## What you have to do
Exactly as written, transcribe each record below.

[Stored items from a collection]

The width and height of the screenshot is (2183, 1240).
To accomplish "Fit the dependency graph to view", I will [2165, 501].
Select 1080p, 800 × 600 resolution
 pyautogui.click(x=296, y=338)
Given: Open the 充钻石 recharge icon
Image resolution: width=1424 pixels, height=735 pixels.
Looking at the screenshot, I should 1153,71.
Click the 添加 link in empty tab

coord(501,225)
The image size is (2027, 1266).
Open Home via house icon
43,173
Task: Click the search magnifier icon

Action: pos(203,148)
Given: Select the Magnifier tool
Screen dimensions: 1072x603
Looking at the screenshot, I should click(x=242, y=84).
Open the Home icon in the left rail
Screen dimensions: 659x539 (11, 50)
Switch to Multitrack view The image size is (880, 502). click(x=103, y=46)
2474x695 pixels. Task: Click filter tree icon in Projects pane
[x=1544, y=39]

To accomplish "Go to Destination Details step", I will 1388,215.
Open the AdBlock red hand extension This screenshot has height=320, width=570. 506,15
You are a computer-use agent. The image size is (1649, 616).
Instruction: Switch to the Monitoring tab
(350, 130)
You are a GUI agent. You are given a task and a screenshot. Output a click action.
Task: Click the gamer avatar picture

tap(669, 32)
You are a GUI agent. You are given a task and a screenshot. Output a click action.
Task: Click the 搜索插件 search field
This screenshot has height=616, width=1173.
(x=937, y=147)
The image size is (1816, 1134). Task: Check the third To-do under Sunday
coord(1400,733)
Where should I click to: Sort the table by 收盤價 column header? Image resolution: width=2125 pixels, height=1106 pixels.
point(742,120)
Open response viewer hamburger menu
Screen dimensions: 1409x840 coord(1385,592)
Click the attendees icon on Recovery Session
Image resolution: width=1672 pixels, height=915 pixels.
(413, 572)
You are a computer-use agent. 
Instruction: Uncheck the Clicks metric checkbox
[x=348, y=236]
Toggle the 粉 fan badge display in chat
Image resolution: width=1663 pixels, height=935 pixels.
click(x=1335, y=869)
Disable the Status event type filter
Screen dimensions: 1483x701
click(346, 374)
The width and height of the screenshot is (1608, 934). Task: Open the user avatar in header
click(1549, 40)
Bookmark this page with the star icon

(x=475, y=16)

## Result for this task
The width and height of the screenshot is (2183, 1240).
To accomplish "Fit the dependency graph to view", I will [2165, 501].
Select 1080p, 800 × 600 resolution
 pyautogui.click(x=296, y=338)
Given: Open the 充钻石 recharge icon
Image resolution: width=1424 pixels, height=735 pixels.
Looking at the screenshot, I should 1153,71.
Click the 添加 link in empty tab

coord(501,225)
The image size is (2027, 1266).
Open Home via house icon
43,173
Task: Click the search magnifier icon

Action: pos(203,148)
Given: Select the Magnifier tool
Screen dimensions: 1072x603
Looking at the screenshot, I should click(x=242, y=84).
Open the Home icon in the left rail
Screen dimensions: 659x539 (11, 50)
Switch to Multitrack view The image size is (880, 502). click(x=103, y=46)
2474x695 pixels. Task: Click filter tree icon in Projects pane
[x=1544, y=39]

To accomplish "Go to Destination Details step", I will 1388,215.
Open the AdBlock red hand extension This screenshot has height=320, width=570. 506,15
You are a computer-use agent. The image size is (1649, 616).
Instruction: Switch to the Monitoring tab
(350, 130)
You are a GUI agent. You are given a task and a screenshot. Output a click action.
Task: Click the gamer avatar picture

tap(669, 32)
You are a GUI agent. You are given a task and a screenshot. Output a click action.
Task: Click the 搜索插件 search field
This screenshot has height=616, width=1173.
(x=937, y=147)
The image size is (1816, 1134). Task: Check the third To-do under Sunday
coord(1400,733)
Where should I click to: Sort the table by 收盤價 column header? Image resolution: width=2125 pixels, height=1106 pixels.
point(742,120)
Open response viewer hamburger menu
Screen dimensions: 1409x840 coord(1385,592)
Click the attendees icon on Recovery Session
Image resolution: width=1672 pixels, height=915 pixels.
(413, 572)
You are a computer-use agent. 
Instruction: Uncheck the Clicks metric checkbox
[x=348, y=236]
Toggle the 粉 fan badge display in chat
Image resolution: width=1663 pixels, height=935 pixels.
click(x=1335, y=869)
Disable the Status event type filter
Screen dimensions: 1483x701
click(346, 374)
The width and height of the screenshot is (1608, 934). Task: Open the user avatar in header
click(1549, 40)
Bookmark this page with the star icon

(x=475, y=16)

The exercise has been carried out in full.